[Start Supplied passage]

The EU-STNA is a collective and EU-wide effort between Member States, the Commission, key experts and stakeholders such as Europol and EBCGA (Frontex). It forms part of CEPOL’s mandate, in that the agency is tasked to support, develop, implement and coordinate training for law enforcement officials.

The EU-STNA was developed to identify gaps in knowledge, skills and competencies and training needs. The assessment identifies training priorities and aims at coordinating available training to prevent overlaps and duplication. It identifies emerging law enforcement trends, such as increasing synergies and overlaps between different crime areas, as well as larger demands for cooperation between disciplines.

A pilot started in 2017, which resulted in the first 2018-2021 European Union Strategic Training Needs Assessment. Based on the outcomes of an external evaluation of the first, pilot EU-STNA CEPOL updated the methodology and launched the EU-STNA 2022-2025 to define strategic and EU-level training priorities for the law enforcement community for the next policy cycle.

How is the EU-STNA completed?

EU-STNA consists in step-by-step analysis of strategic level EU documents detailing crime threats that were then discussed in expert and focus groups by Member State and EU specialists with a view to extract capability gaps and training needs that should be addressed by training implemented at EU level. The list of EU-level training needs is then prioritised by Member States. The EU-STNA Report provides an overview of horizontal and thematic areas enlisting the capability challenges and related training needs of law enforcement in priority order. The Report guides training providers to build up their training portfolio and helps avoiding overlaps in training delivery on EU level.

EU-STNA CEPOL infographic

Why CEPOL implements the EU-STNA?

With the 2010-2014 Stockholm Programme, training of law enforcement was intensified with the objective to ‘foster a genuine European judicial and law enforcement culture’. For CEPOL this had impact on different fronts:

  • The programme called for improved coordination and coherence between EU Agencies;
  • The programme called for stepping up the training on Union-related issues and make this accessible for all professions involved in the implementation of the area of freedom, security, and justice. CEPOL (and EBCGA) would play a key role in this, opening the possibility to widen the scope of the Agency;
  • The programme emphasised the need to find solutions in strengthening the European Law Enforcement Training Schemes (LETS), as well as developing e-learning programmes and common training material to train professionals in the European mechanisms;
  • The programme emphasised the importance of the external dimension of the EU’s policy in the area of freedom, security and justice. In particular, it called for priorities in external relations to inform and guide the priorities of the work of relevant agencies, including CEPOL.

[End Supplied passage]
[Start Recorded information]

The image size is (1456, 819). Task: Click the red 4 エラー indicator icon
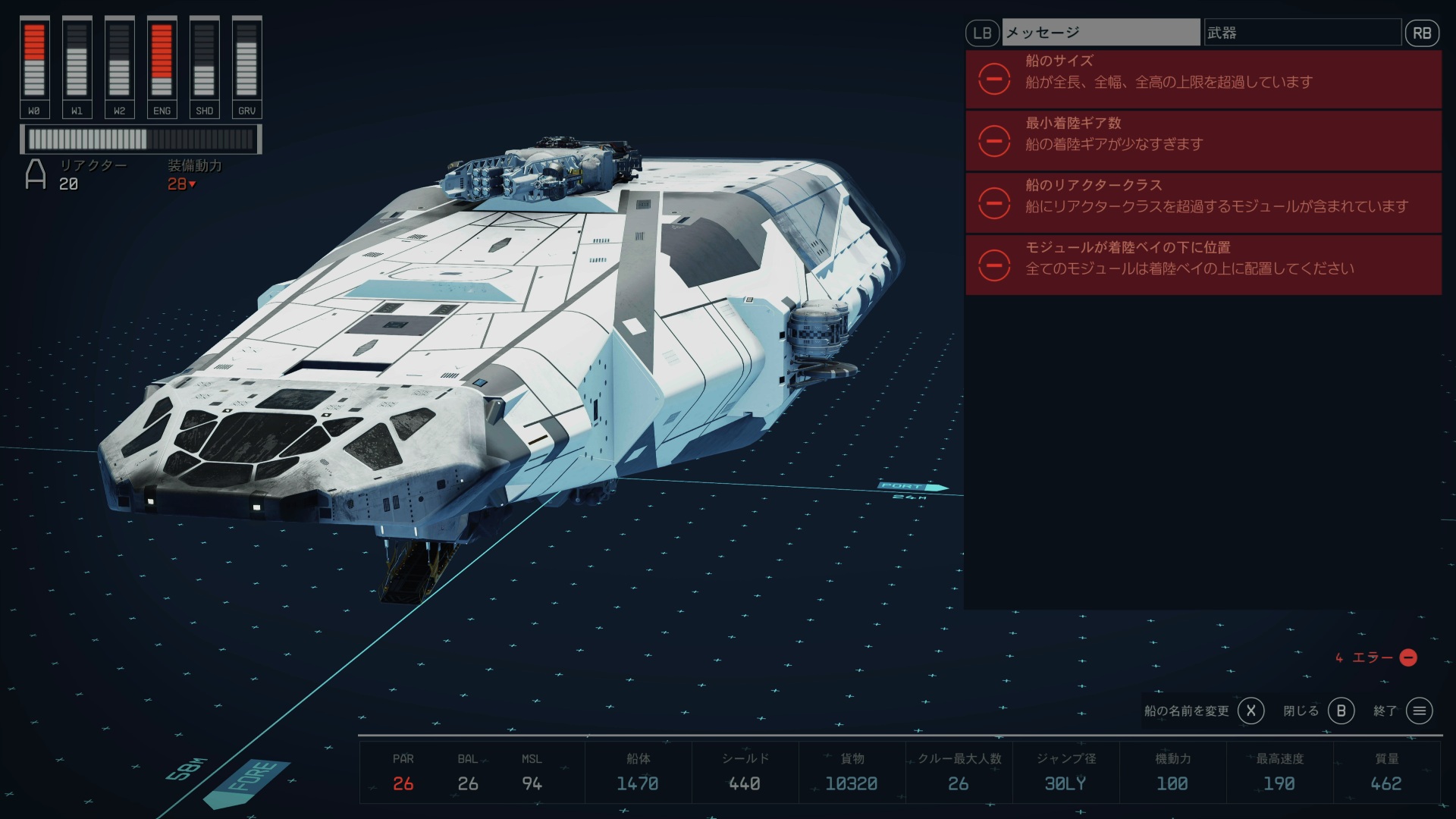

[End Recorded information]

_Exercise directions_
According to the EU-STNA passage, in what year did the pilot start? Please answer briefly. The data above comes from a different source than the text.

_Exercise solution_
The pilot started in 2017.